Case Compiler Optimization

From Free Pascal wiki

An editor has declared this article to be a stub, meaning that it needs more information. Can you help out and add some? If you have some useful information, you can help the Free Pascal Wiki by clicking on the edit box on the left and expanding this page.

x86

Jump Table

  • Complexity O(1).

Requirements

  • 50 or more branches.
  • Case labels are not sparse.

Overview

When the number of individual branches grows to a large value, it becomes computationally expensive to test each valid value one-by-one; this is especially the case if a common branch appears at the end of the list (e.g. the largest value of a given set). A jump table seeks to eliminate this penalty by mapping each branch's address into a direct lookup table. Any gaps in the table can easily be filled with an address to the else block (or the end of the case block if one isn't present).

Nevertheless, the lookup table is stored separately to the current code block and must be fetched from memory; this, on top of a near jump, consumes a large number of cycles where the CPU is waiting for the address to reach a register, sometimes to the point where it's faster to simply compare the input contained within a register with each case label individually, since the current block of code is already in the cache and all work is done through immediate values. This is why such jump tables are only beneficial with a large number of branches.

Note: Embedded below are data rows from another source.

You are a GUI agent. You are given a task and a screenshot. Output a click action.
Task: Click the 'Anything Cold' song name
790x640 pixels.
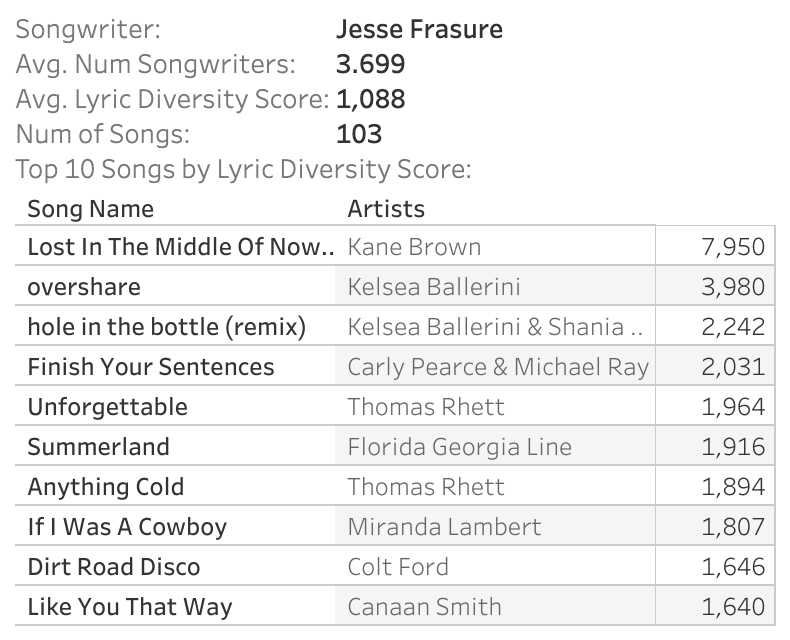tap(105, 487)
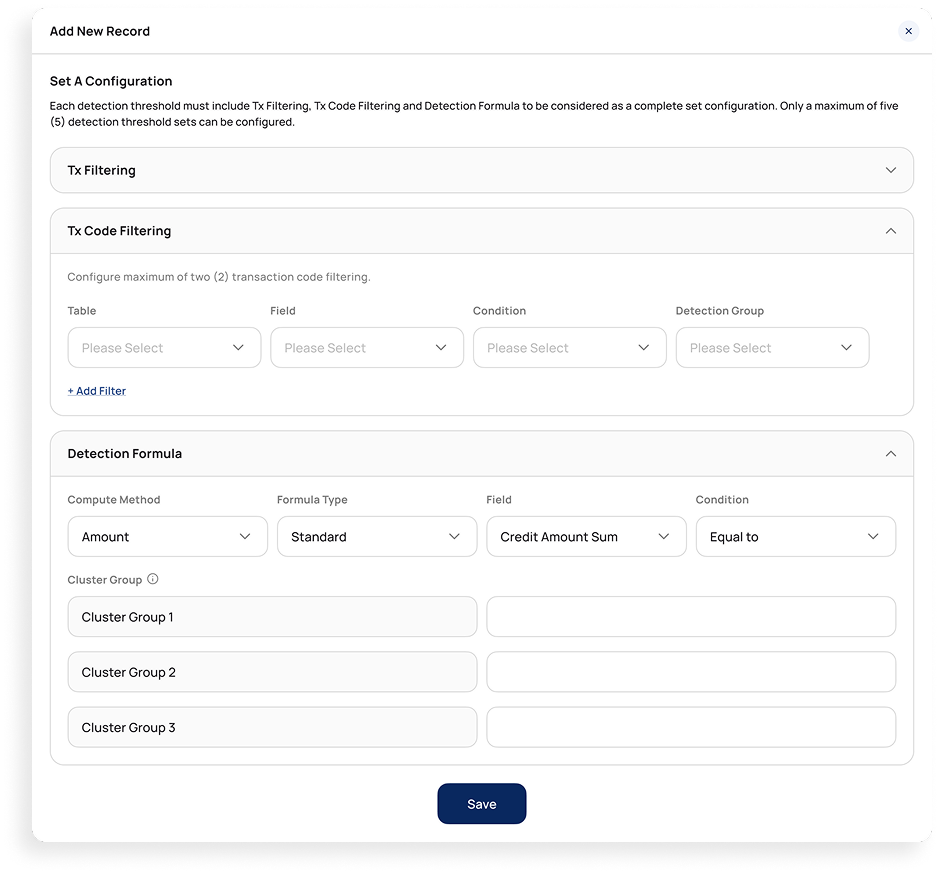Click the Cluster Group 1 name field

pyautogui.click(x=272, y=617)

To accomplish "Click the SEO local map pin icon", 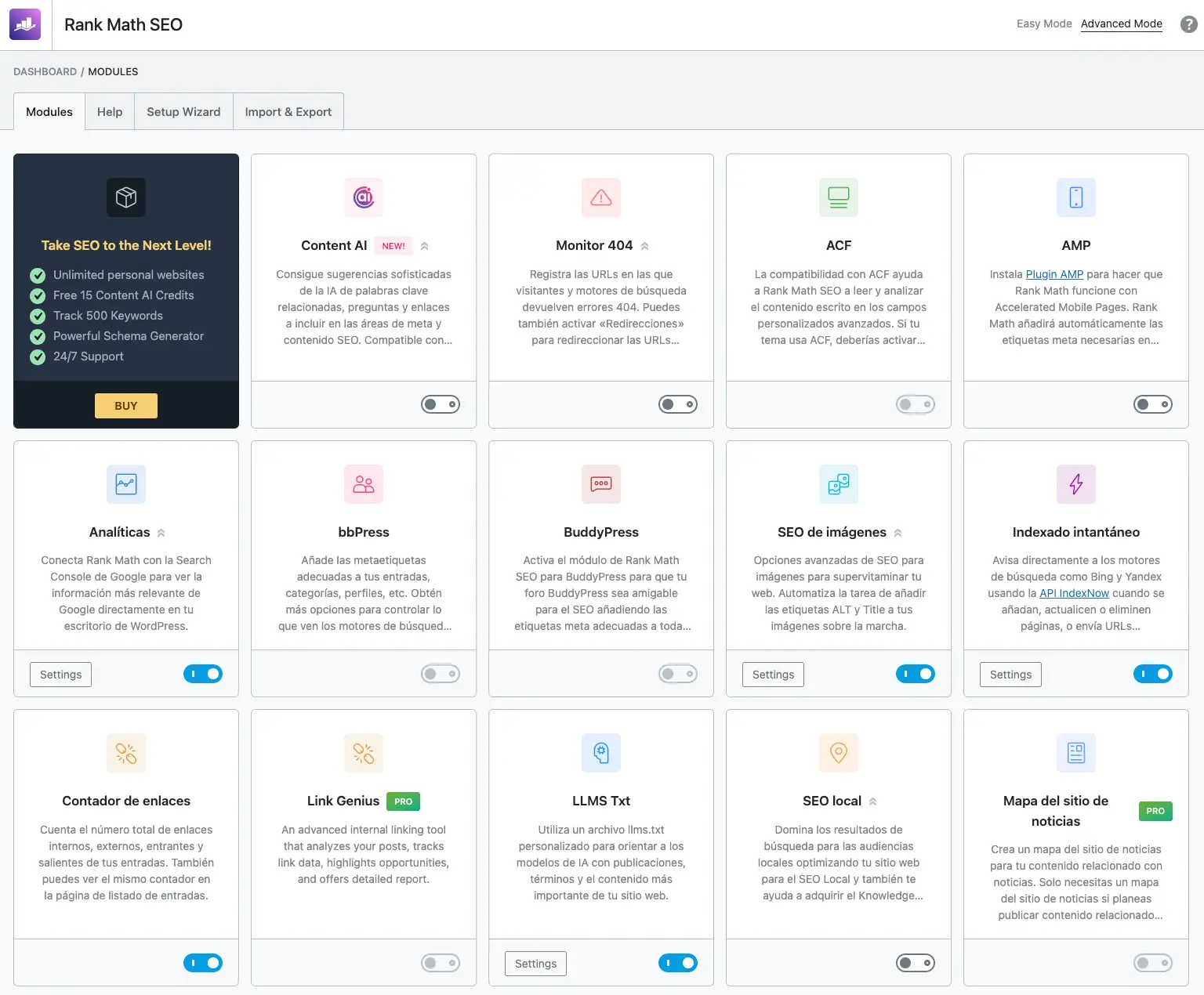I will (x=839, y=753).
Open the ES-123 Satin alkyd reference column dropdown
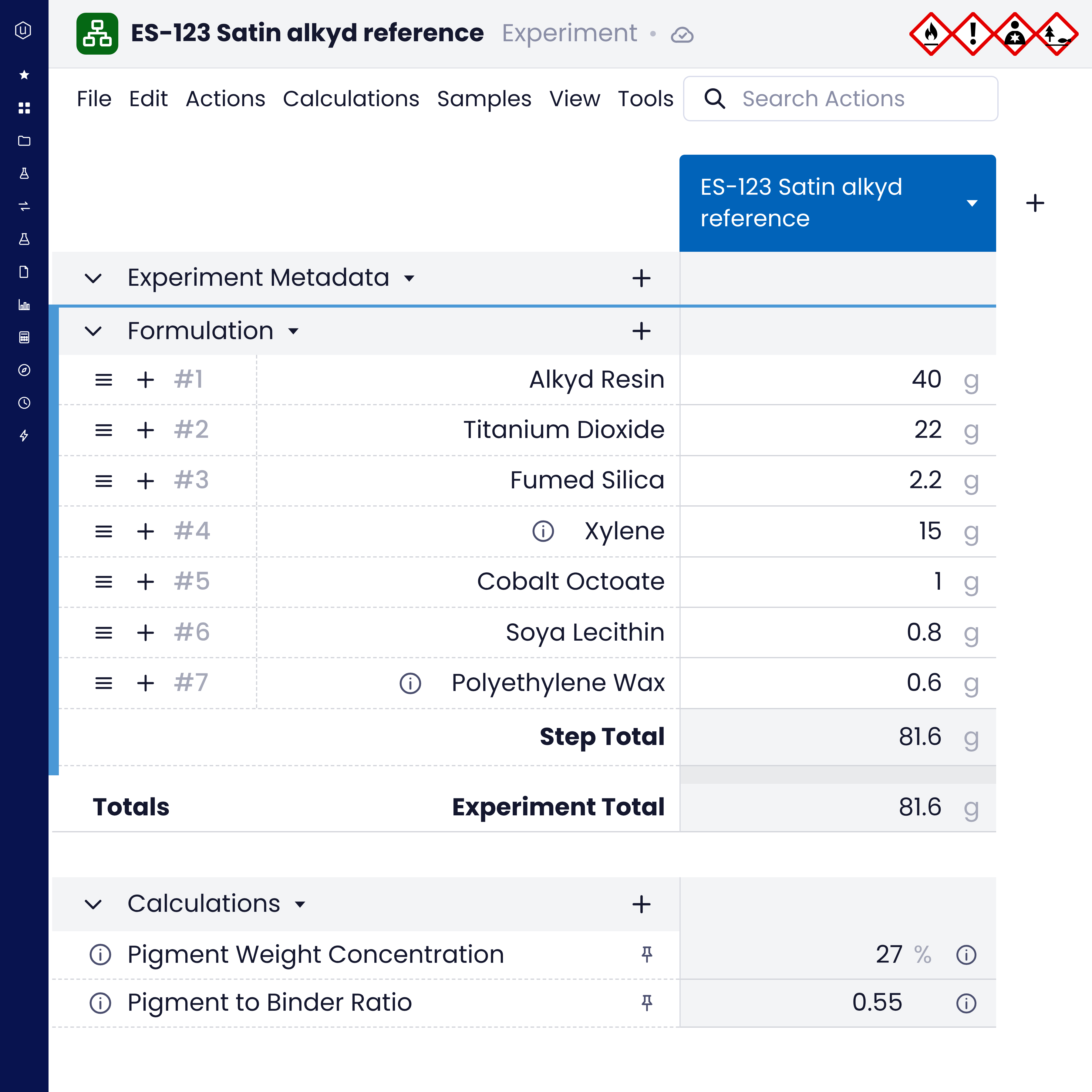1092x1092 pixels. coord(972,204)
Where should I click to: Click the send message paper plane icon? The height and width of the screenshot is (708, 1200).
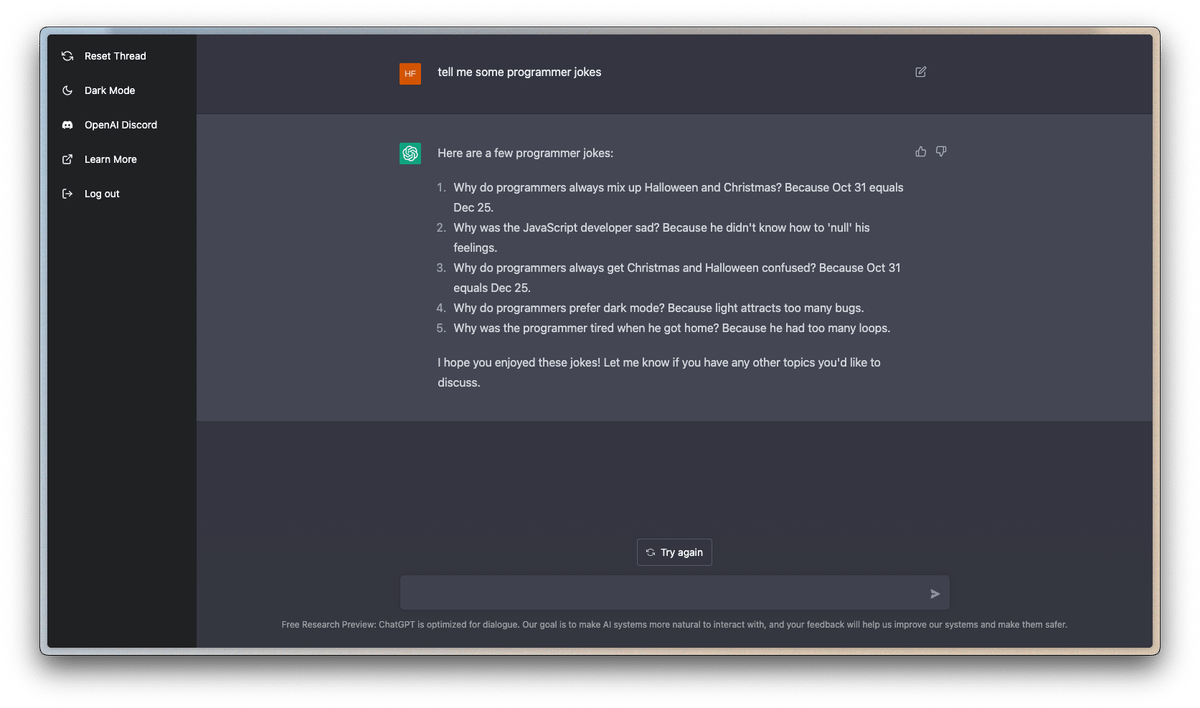point(935,594)
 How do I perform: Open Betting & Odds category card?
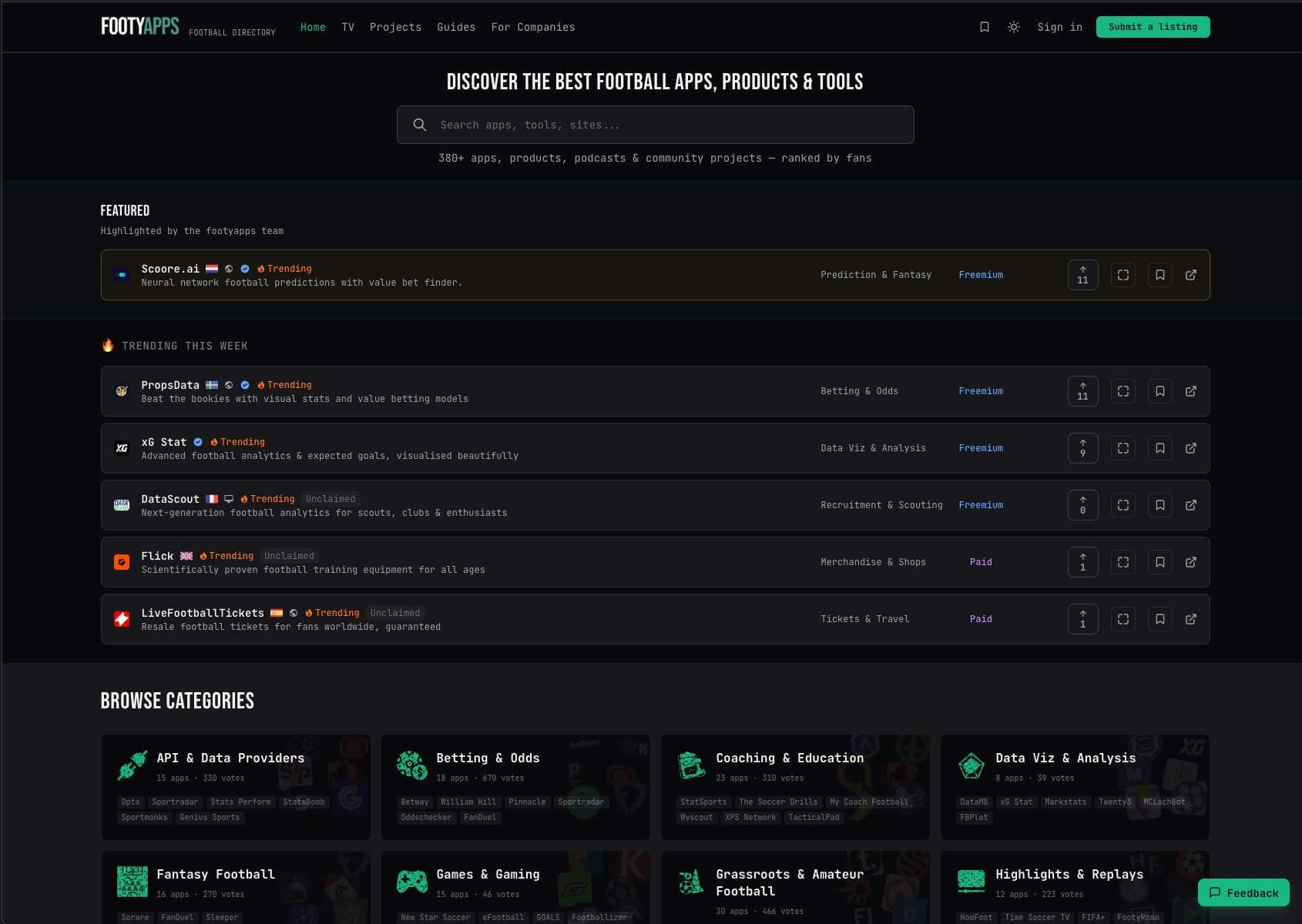[x=515, y=786]

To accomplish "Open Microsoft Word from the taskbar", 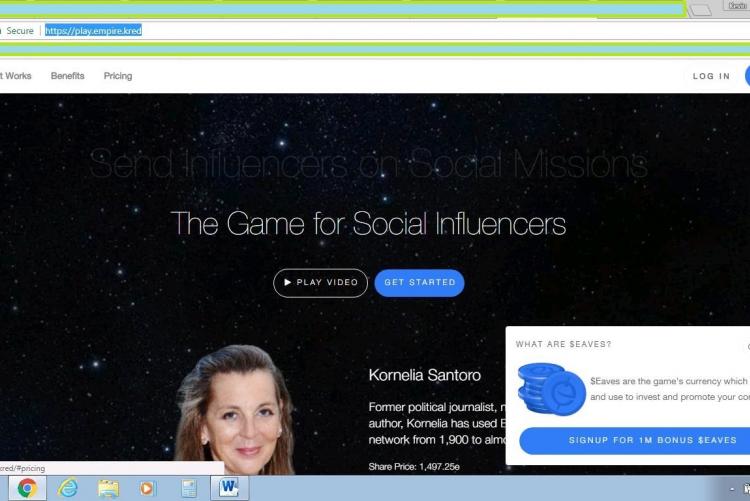I will click(x=229, y=488).
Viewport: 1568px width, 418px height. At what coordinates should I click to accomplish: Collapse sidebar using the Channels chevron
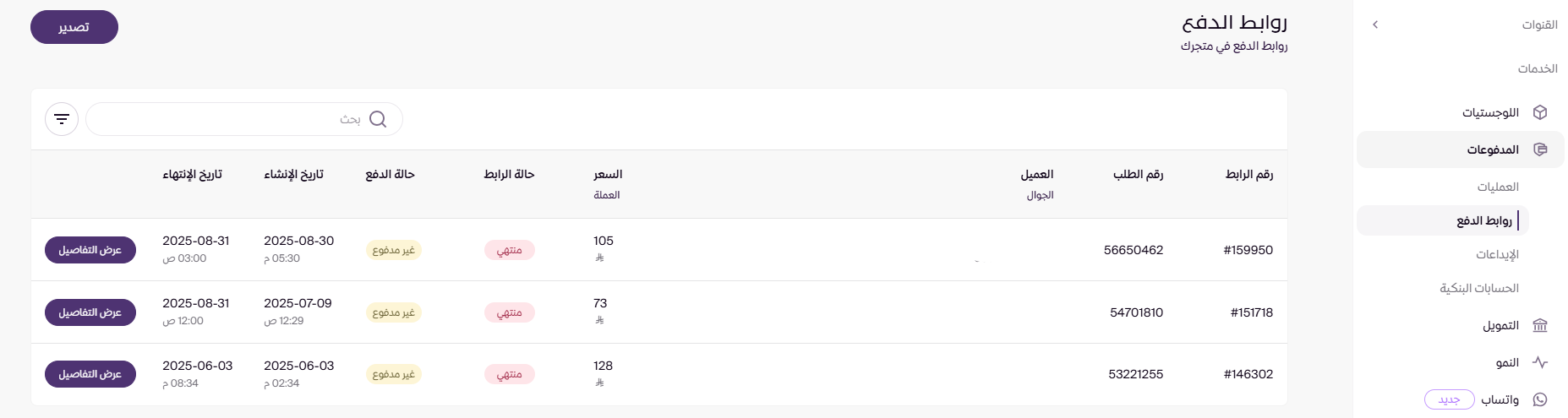tap(1375, 24)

This system, however, breaks down if the range of values is sparse, since this produces an excessively large lookup table where most addresses point to the else block. Even if storage space is not a concern, fetching the lookup table from memory gets more expensive with size.

Example

Say we have a table with 80 entries ranging from -20 to +70, each containing a 32-bit address, with a few values that don't map onto branches redirected to the else block. Since the domain is 90 (70-(-20)), these are indexed sequentially from 0 to 89, with -20 subtracted (i.e. 20 is added) from the input.

Initially, a simple comparison is performed to determine if the input falls within the given range of -20 to +70, and jumps to the else block if not.

  sub    $-20, %input ; min = -20; this will probably be optimised later to "add $20, %index"
  cmp    $90, %input  ; max-min = 70-(-20) = 90
  ja     @ElseBlock

This also has the added benefit of remapping %input so the smallest case label is equal to zero.

Even though %input contains a signed value, the design of two's complement notation is taken advantage of because if %input was initially less than -20, then it will still be negative after the remapping, hence the highest bit will be set and will appear to be a very large unsigned number when evaluated under the rules of 'jump if above'. In other words, the JA command successfully branches if %index is too small or too large.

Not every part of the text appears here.